■ SUPPLIED MATERIAL ■
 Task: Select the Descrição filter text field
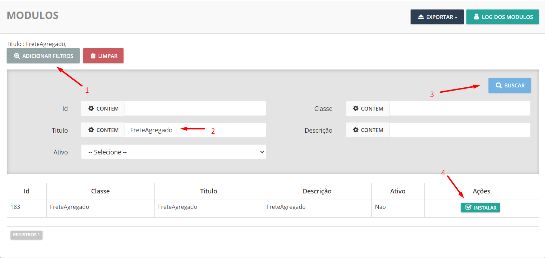pyautogui.click(x=459, y=130)

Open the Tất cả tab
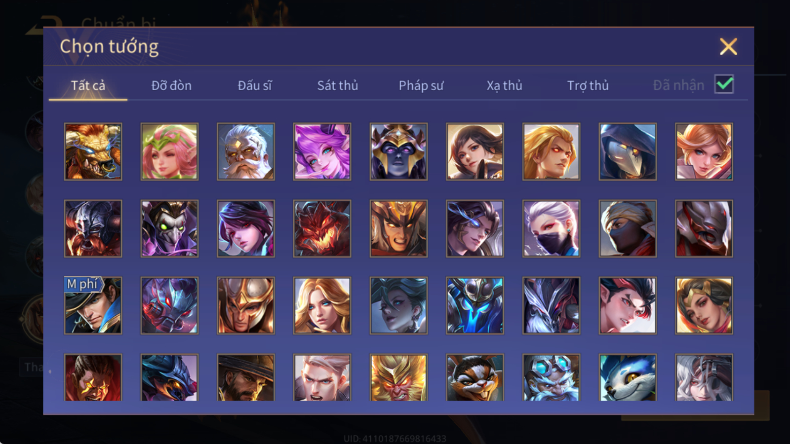(x=88, y=86)
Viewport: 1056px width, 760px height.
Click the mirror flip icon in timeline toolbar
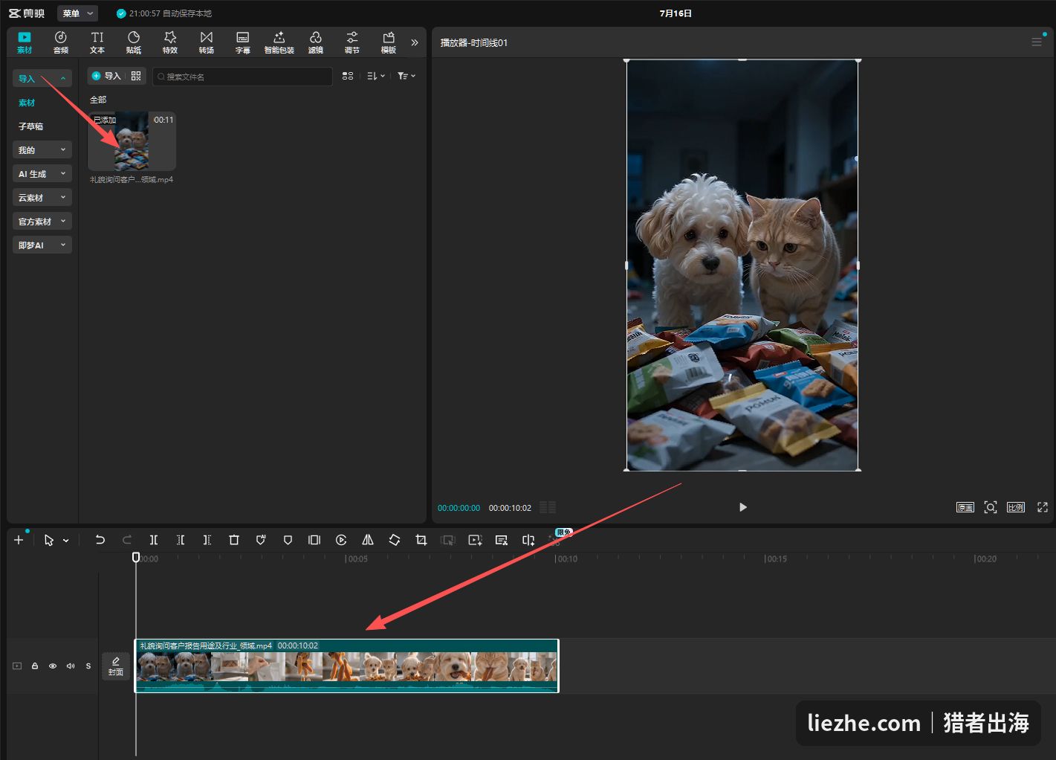pyautogui.click(x=368, y=540)
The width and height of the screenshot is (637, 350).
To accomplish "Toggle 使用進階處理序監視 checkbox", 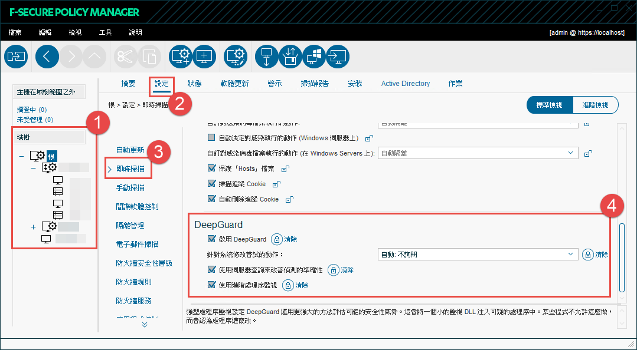I will click(211, 285).
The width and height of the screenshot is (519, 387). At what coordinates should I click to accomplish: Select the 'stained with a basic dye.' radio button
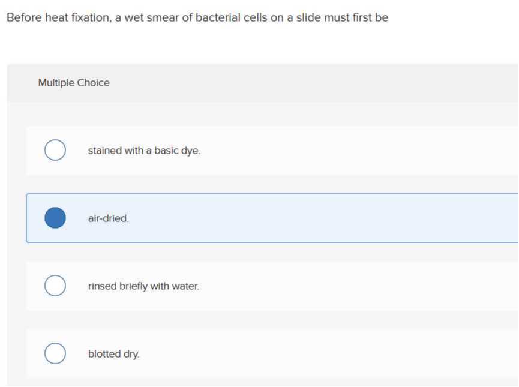55,150

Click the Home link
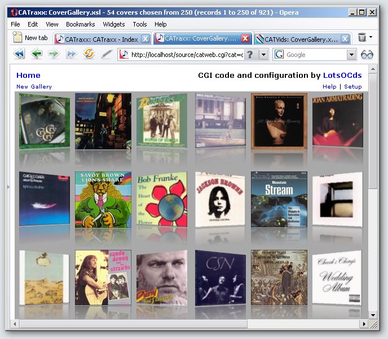click(x=28, y=75)
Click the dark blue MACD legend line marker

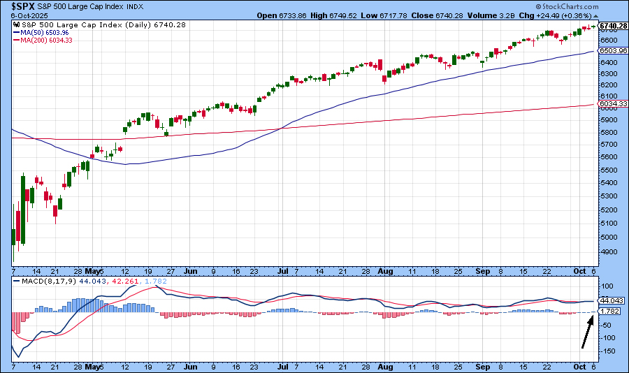point(15,281)
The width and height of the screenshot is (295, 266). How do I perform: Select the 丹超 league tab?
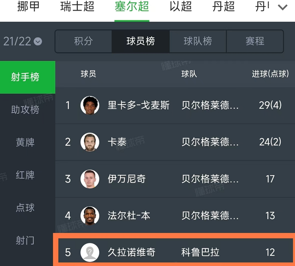[x=224, y=7]
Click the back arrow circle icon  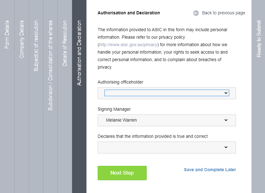196,13
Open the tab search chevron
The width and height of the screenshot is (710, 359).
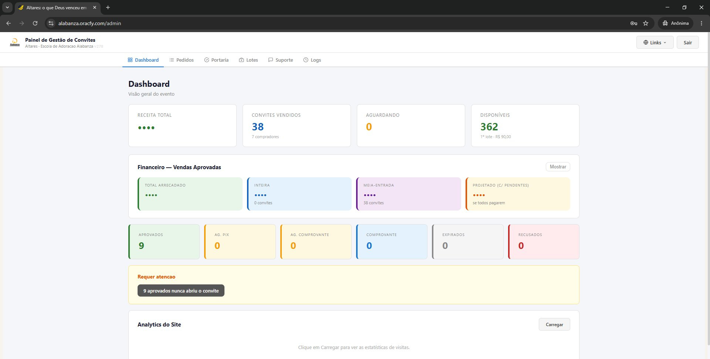point(7,7)

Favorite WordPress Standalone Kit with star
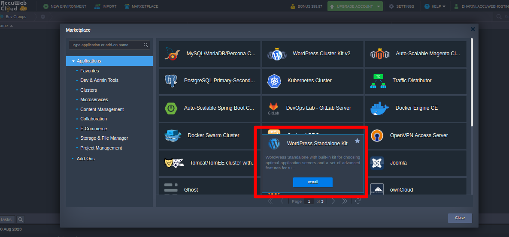coord(357,141)
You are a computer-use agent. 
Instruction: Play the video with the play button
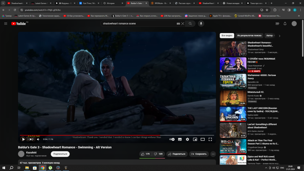[23, 139]
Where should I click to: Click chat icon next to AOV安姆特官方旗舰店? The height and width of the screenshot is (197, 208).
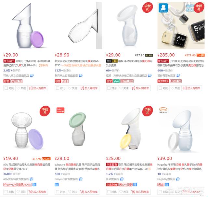click(x=32, y=179)
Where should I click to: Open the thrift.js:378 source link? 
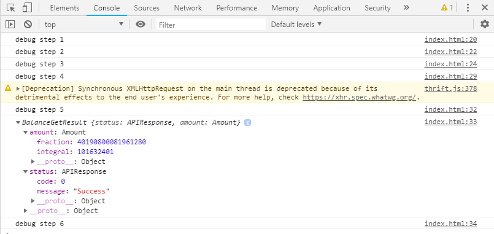(450, 88)
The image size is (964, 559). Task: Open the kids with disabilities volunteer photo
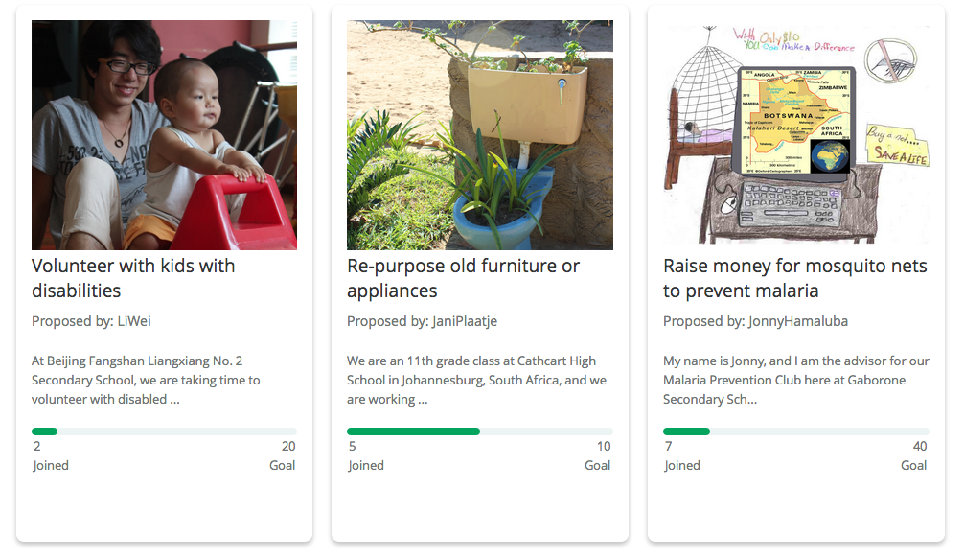[164, 135]
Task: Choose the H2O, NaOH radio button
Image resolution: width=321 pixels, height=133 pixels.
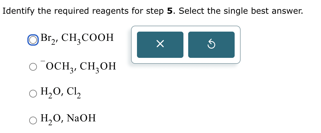Action: [x=33, y=120]
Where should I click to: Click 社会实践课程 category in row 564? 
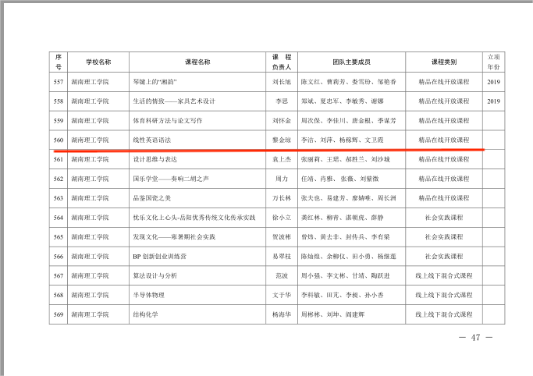(x=443, y=217)
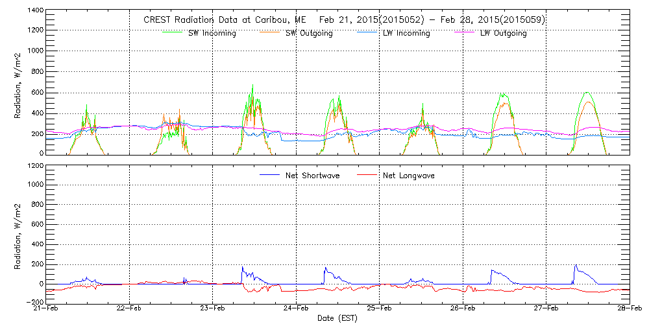Click the 21-Feb x-axis date label
This screenshot has width=649, height=324.
click(x=46, y=309)
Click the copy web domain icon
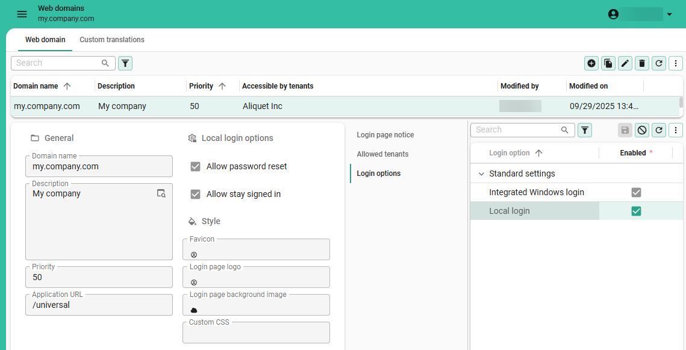This screenshot has height=350, width=686. click(x=608, y=63)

■ DIRECTIONS FOR THIS TASK ■
Begin at the line containing "Open the tab search chevron" and restate exactly every line through the end of the material, skipping the pictures.

■ EXERCISE SOLUTION ■
Open the tab search chevron
The width and height of the screenshot is (710, 359).
point(7,7)

Favorite WordPress Standalone Kit with star
coord(357,141)
You are a computer-use agent. 
Instruction: Play the video with the play button
[23, 139]
Where should I click to: Click chat icon next to AOV安姆特官方旗舰店? The height and width of the screenshot is (197, 208).
click(x=32, y=179)
Where should I click to: Open the thrift.js:378 source link? 
(450, 88)
The image size is (964, 559). Task: Open the kids with disabilities volunteer photo
[164, 135]
Task: Choose the H2O, NaOH radio button
Image resolution: width=321 pixels, height=133 pixels.
Action: [x=33, y=120]
Where should I click to: Click 社会实践课程 category in row 564? 
(x=443, y=217)
Click the 21-Feb x-axis date label
This screenshot has width=649, height=324.
click(x=46, y=309)
Click the copy web domain icon
This screenshot has height=350, width=686. click(x=608, y=63)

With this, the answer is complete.